:: Exercise materials

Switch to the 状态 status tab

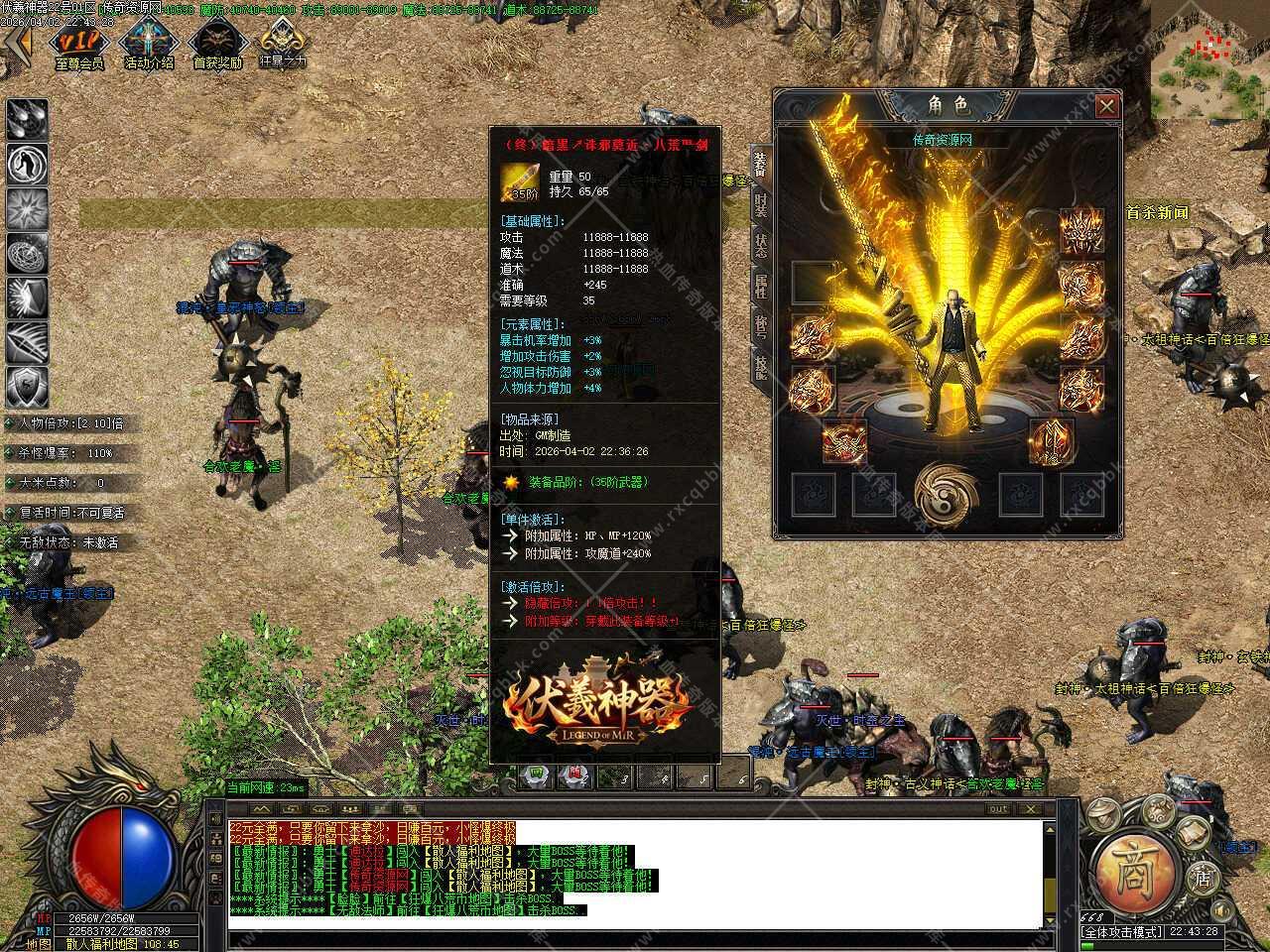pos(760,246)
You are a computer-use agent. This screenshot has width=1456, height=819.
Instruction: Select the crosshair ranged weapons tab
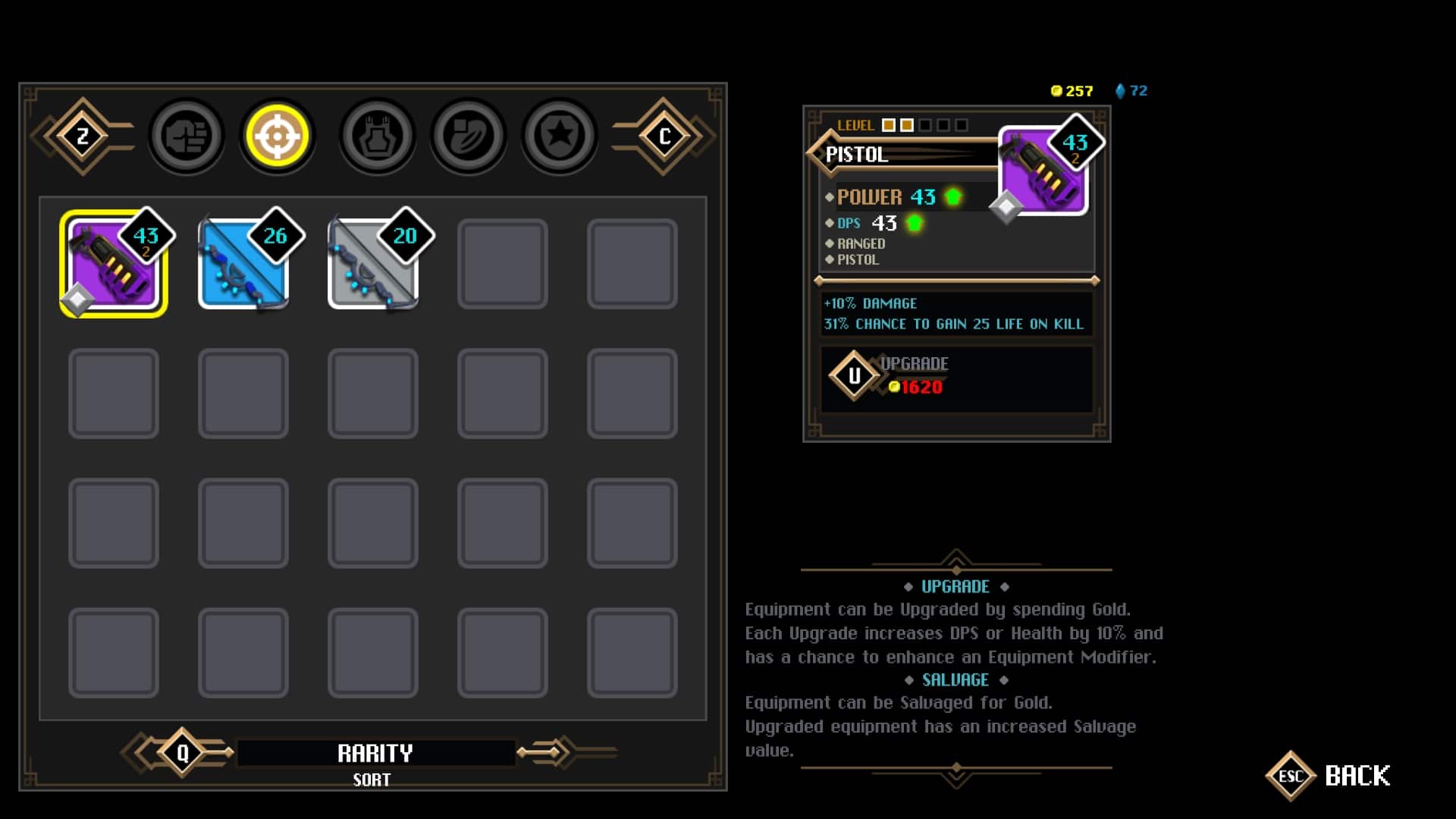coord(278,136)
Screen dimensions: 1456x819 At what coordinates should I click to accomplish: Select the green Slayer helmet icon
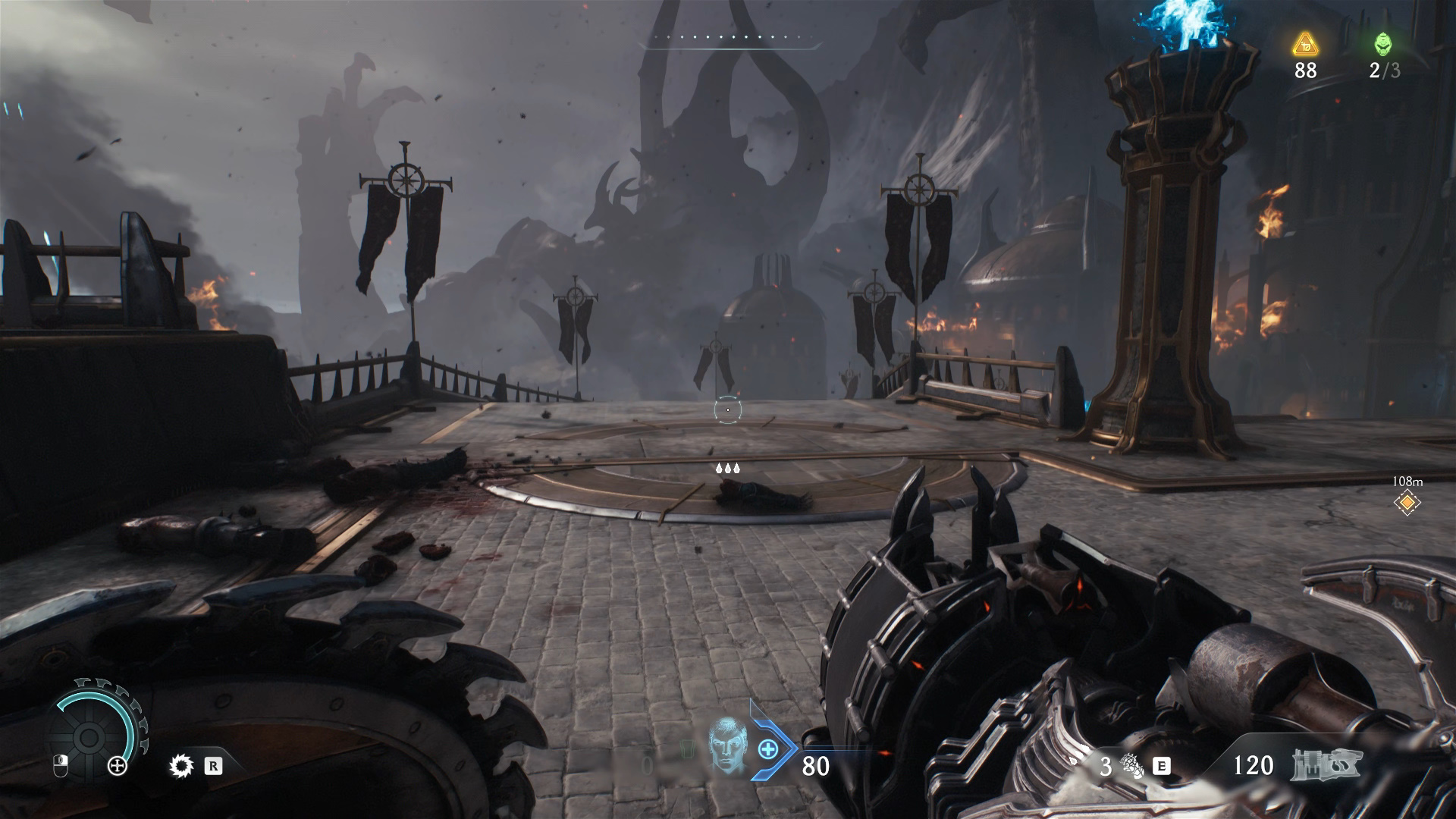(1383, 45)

::::

Convert everything from the item containing "Screen dimensions: 1456x819" down to the end of the items into a two-column CSV with columns named text and answer. Put each field in quotes, replace line breaks with spaces, and leave out the pictures.

### The answer
text,answer
"Screen dimensions: 1456x819 At what coordinates should I click to accomplish: Select the green Slayer helmet icon","(1383, 45)"